(Exercise requirements)
Display every line in the records that contains the word "width".
━━ Data rows
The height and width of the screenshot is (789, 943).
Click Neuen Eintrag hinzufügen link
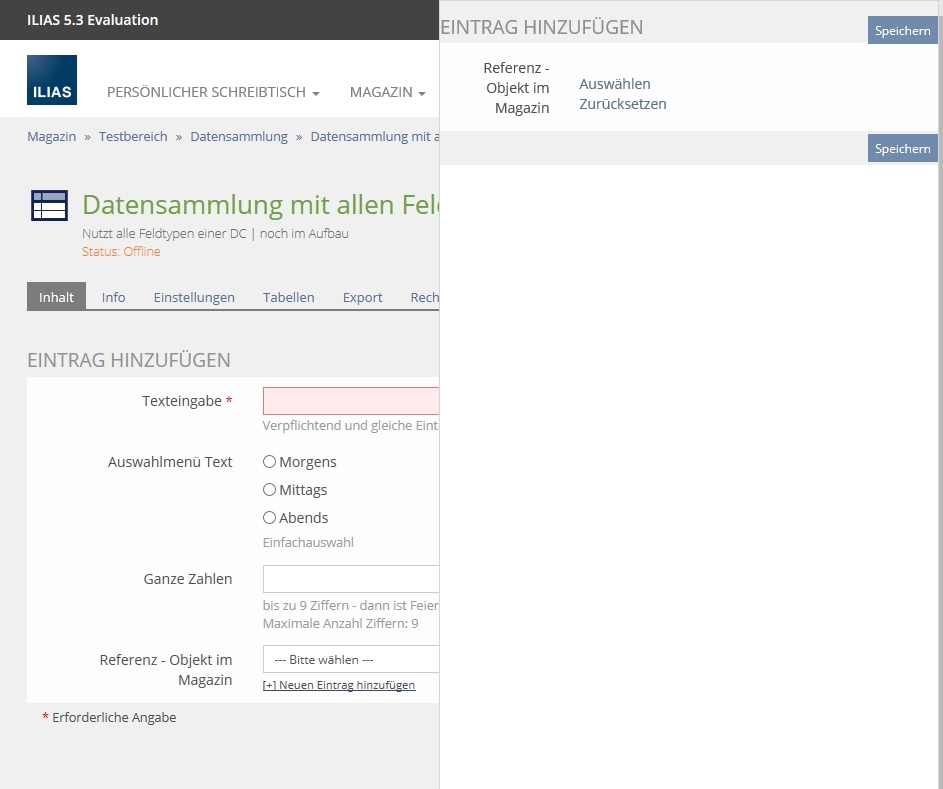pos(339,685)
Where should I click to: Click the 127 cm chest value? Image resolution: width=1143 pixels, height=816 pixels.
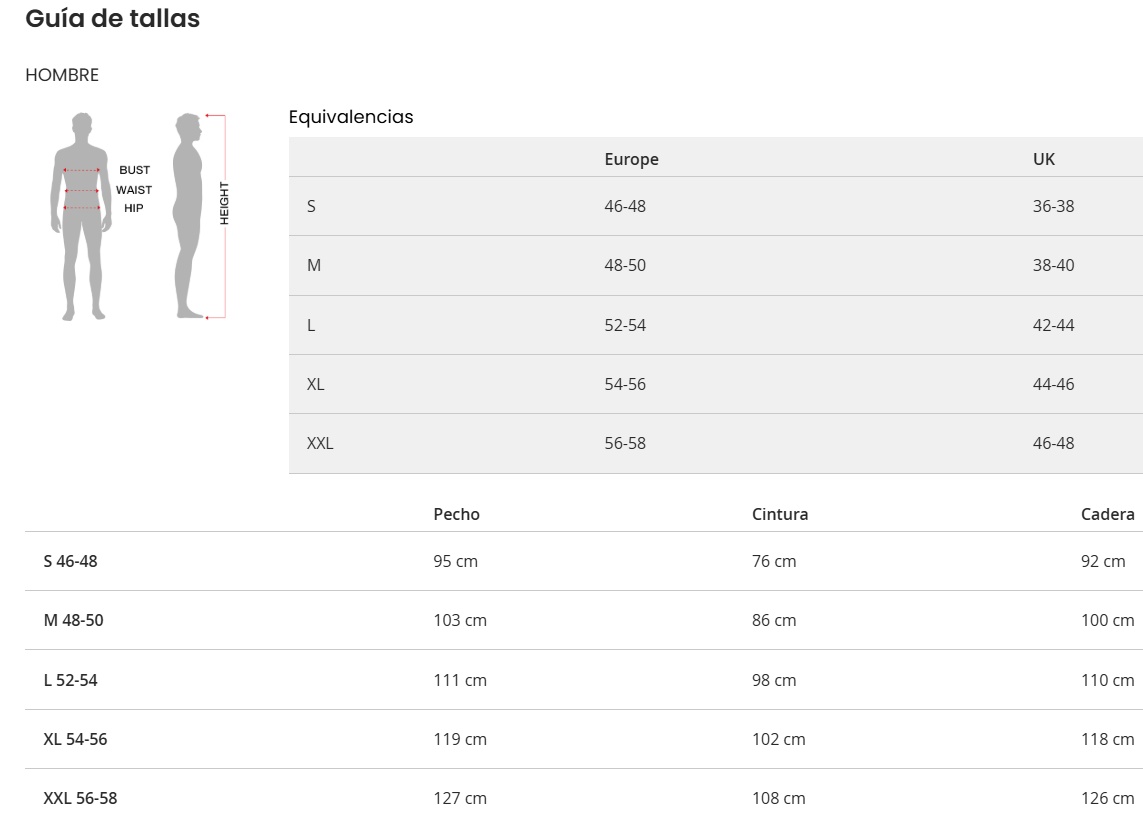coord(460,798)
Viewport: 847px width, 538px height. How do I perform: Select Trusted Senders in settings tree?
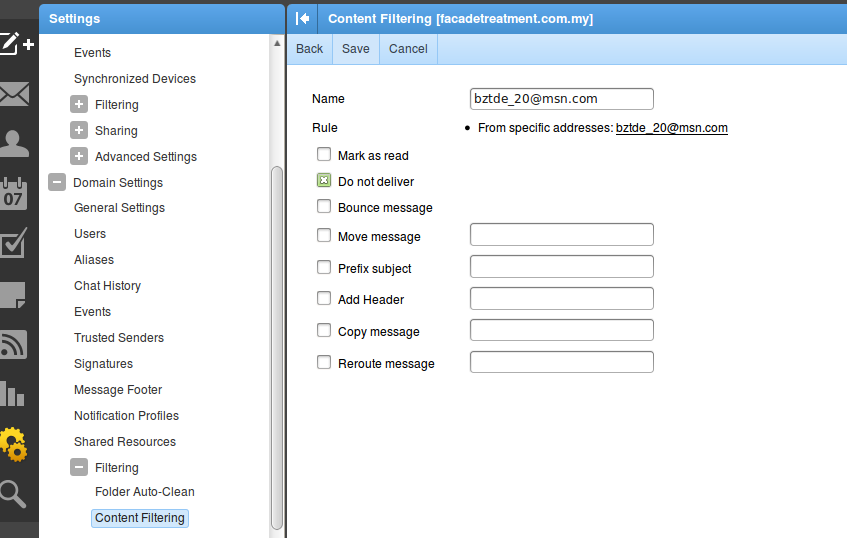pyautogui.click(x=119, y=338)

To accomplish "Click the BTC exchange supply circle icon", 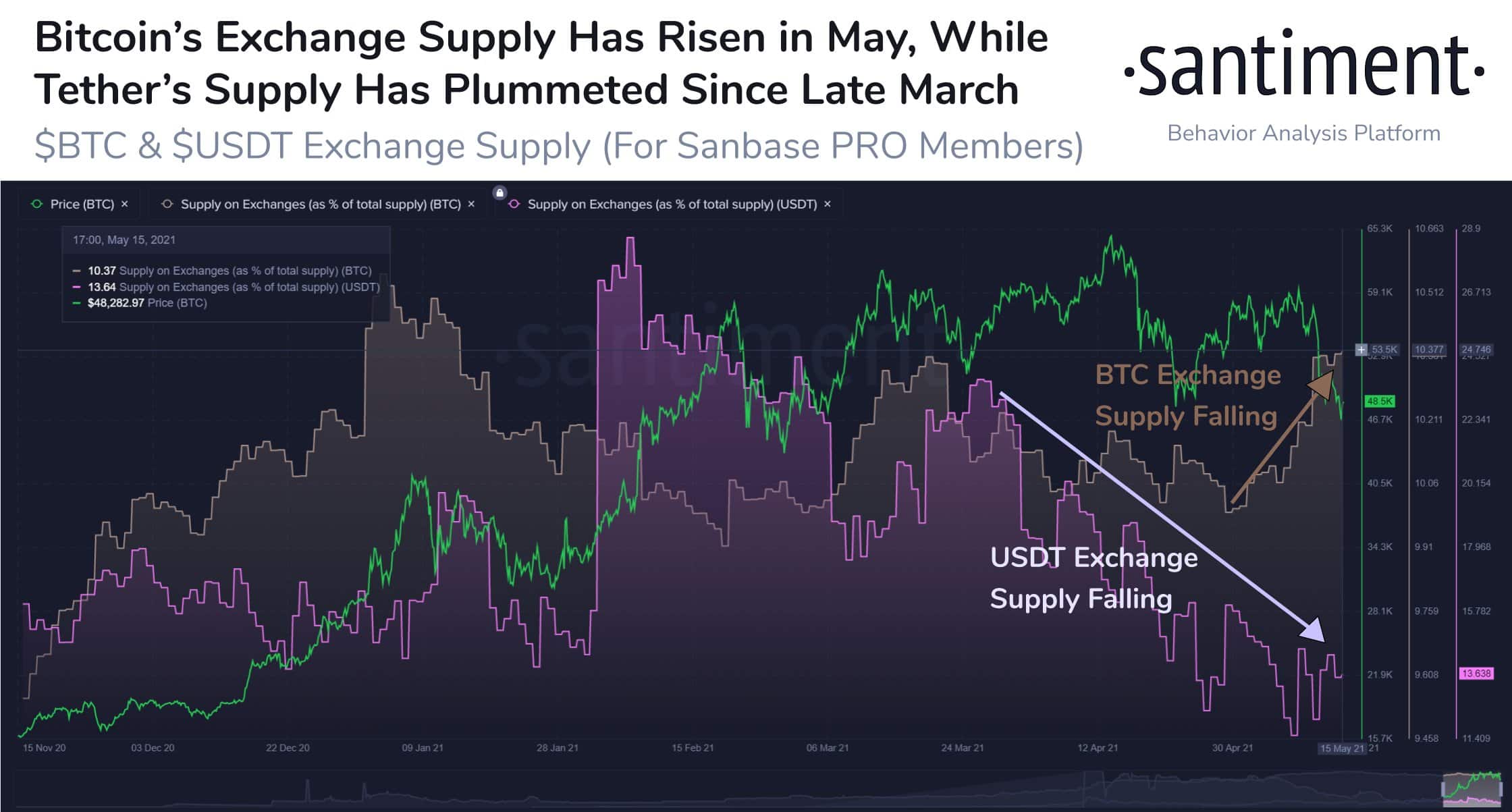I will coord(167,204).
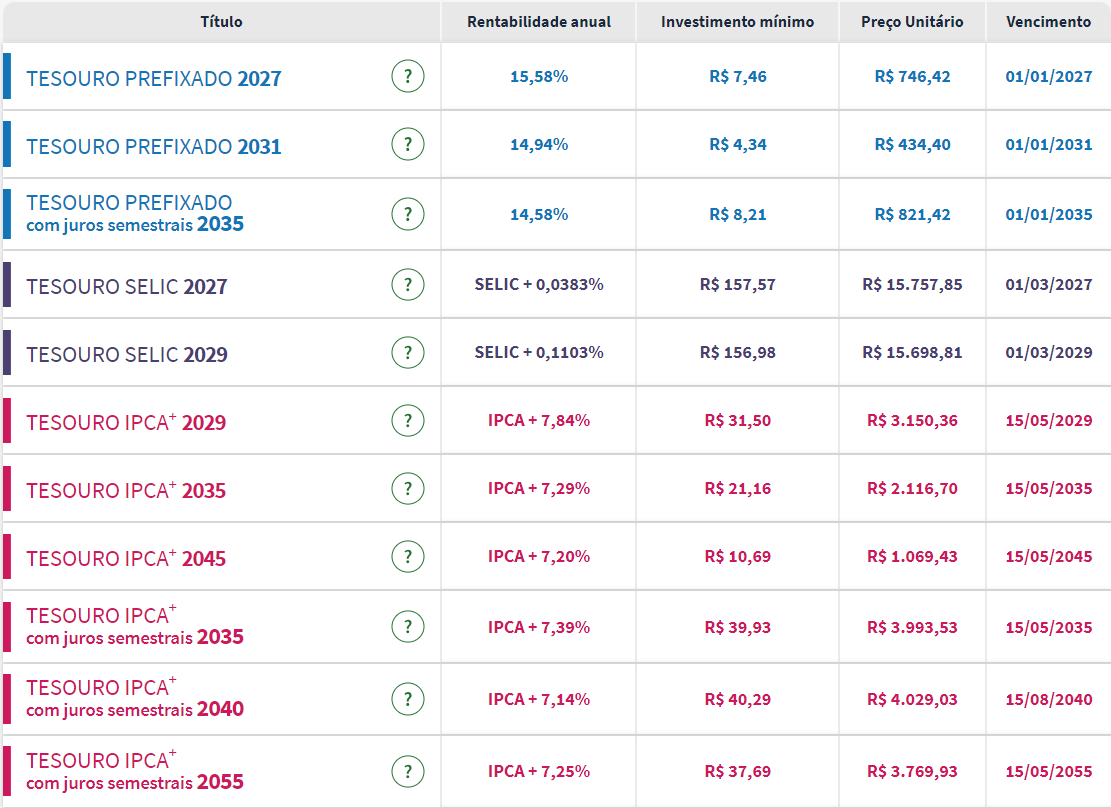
━━━━
(Response below)
The height and width of the screenshot is (789, 943).
Where should I click to: Click the 127 cm chest value? Image resolution: width=1143 pixels, height=816 pixels.
Viewport: 847px width, 538px height. How do I perform: Select Trusted Senders in settings tree?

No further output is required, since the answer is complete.